• [Exercise objective]: Take each line of the entries below that contains "card" and copy it.

Records from a data source:
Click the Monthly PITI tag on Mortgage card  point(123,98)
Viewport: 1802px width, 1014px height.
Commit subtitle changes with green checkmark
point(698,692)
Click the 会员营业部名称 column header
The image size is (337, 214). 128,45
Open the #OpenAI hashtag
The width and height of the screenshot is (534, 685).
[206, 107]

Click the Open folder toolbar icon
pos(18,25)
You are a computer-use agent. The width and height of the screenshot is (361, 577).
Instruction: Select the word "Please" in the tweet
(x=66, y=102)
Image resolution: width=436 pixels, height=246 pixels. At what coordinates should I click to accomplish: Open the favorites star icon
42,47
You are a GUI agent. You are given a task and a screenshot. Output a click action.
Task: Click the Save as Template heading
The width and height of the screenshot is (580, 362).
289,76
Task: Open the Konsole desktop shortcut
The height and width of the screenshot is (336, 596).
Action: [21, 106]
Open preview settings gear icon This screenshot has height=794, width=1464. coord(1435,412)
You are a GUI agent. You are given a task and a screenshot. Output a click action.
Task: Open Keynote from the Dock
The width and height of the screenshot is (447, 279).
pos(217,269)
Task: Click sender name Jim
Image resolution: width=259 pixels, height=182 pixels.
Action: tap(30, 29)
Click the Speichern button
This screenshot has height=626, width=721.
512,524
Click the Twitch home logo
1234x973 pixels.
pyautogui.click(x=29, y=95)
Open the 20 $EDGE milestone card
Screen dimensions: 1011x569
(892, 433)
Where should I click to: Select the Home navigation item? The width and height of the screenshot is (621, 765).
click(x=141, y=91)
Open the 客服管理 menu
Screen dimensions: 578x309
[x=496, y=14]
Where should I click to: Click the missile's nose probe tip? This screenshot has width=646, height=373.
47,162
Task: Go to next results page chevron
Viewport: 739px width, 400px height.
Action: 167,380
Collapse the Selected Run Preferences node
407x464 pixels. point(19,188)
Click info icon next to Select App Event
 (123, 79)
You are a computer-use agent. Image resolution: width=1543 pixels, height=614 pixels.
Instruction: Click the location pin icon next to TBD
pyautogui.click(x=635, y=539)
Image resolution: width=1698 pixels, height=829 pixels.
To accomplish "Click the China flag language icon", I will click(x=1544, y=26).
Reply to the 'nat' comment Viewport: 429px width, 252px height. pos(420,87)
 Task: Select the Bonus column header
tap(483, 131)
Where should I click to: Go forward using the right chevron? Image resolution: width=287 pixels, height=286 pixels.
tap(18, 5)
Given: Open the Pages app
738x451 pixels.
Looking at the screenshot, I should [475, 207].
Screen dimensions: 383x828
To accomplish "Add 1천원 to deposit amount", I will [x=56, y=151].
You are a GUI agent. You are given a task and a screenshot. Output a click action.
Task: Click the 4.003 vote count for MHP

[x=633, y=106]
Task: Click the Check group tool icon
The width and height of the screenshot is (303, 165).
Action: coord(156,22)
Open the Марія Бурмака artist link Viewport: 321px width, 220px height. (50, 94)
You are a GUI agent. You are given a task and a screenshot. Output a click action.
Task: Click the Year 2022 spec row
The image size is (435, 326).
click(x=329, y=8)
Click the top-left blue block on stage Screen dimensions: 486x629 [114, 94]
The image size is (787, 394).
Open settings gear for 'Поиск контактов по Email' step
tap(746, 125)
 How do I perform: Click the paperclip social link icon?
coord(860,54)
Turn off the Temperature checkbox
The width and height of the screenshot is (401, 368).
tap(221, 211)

• [Result below]:
Click the Monthly PITI tag on Mortgage card  point(123,98)
Open the 20 $EDGE milestone card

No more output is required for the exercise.